A experiência do primeiro confinamento provou que é difícil conciliar o teletrabalho e o cuidado com as crianças, realçam os sindicatos. Os trabalhadores devem ser apoiados a 100%, defendem.

As centrais sindicais exigem que os pais sejam pagos a 100% se tiverem de ficar em casa a tomar conta das crianças, caso a possibilidade de fecho das escolas se confirme.

Isabel Camarinha, da CGTP, argumenta que os apoios do Governo foram insuficientes no início da pandemia. A secretária geral da intersindical defende que, se as escolas fecharem, o Executivo tem de emendar a mão. "O que nós temos vindo a exigir é que o Governo garanta o emprego e as retribuições totais aos trabalhadores, mas os trabalhadores viram os seus salários reduzidos naquela altura com a necessidade de ficarem em casa com as crianças", analisa Isabel Camarinha, que deixa ainda alertas em relação ao regime de trabalho à distância.

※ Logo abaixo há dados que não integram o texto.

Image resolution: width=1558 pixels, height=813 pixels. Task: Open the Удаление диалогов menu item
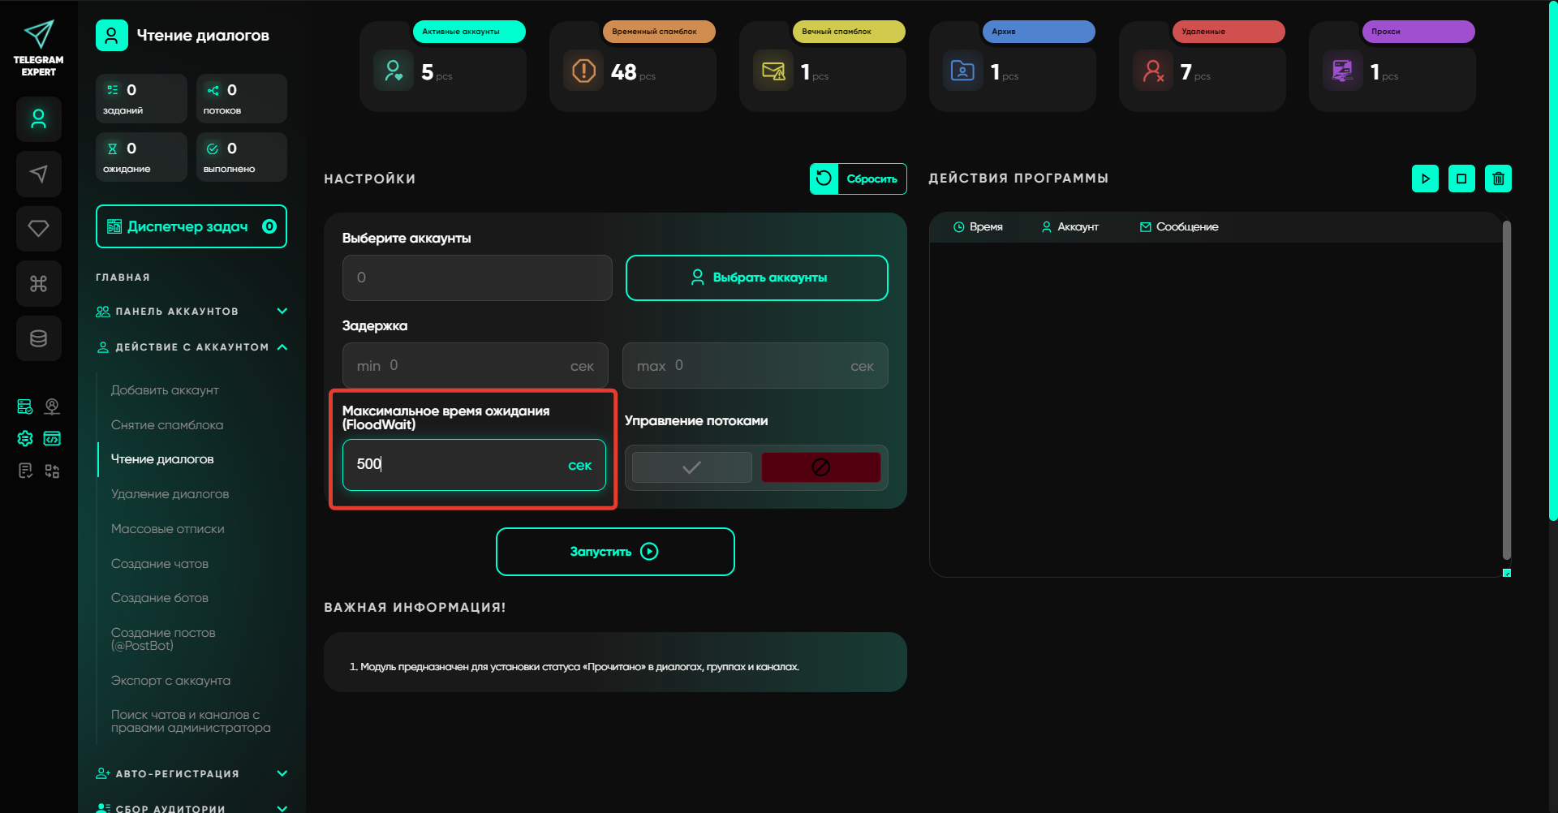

"Acumular o teletrabalho com cuidar de crianças pequenas... Todos sabemos que é impossível", considera a representante sindicalista. Isabel Camarinha também lembra a situação dos professores, que têm de dar aulas à distância e têm os filhos para cuidar, em simultâneo.

Sérgio Monte, da UGT, faz eco das reivindicações: os pais, que não tenham com quem deixar os filhos, devem ficar dispensados do teletrabalho e devem receber o salário na íntegra. "É óbvio que tem de haver também medida de apoio para os trabalhadores, sobretudo para estes trabalhadores", sublinha.

"Tal como acontece com o lay-off simplificado, em que o trabalhador recebe 100% do seu salário, e não os dois terços que recebeu no lay-off anterior, achamos que devia ser um salário suportado a 100%", reforça Sérgio Monte, que faz questão de lembrar que "é muito difícil estar em teletrabalho a cuidar de crianças".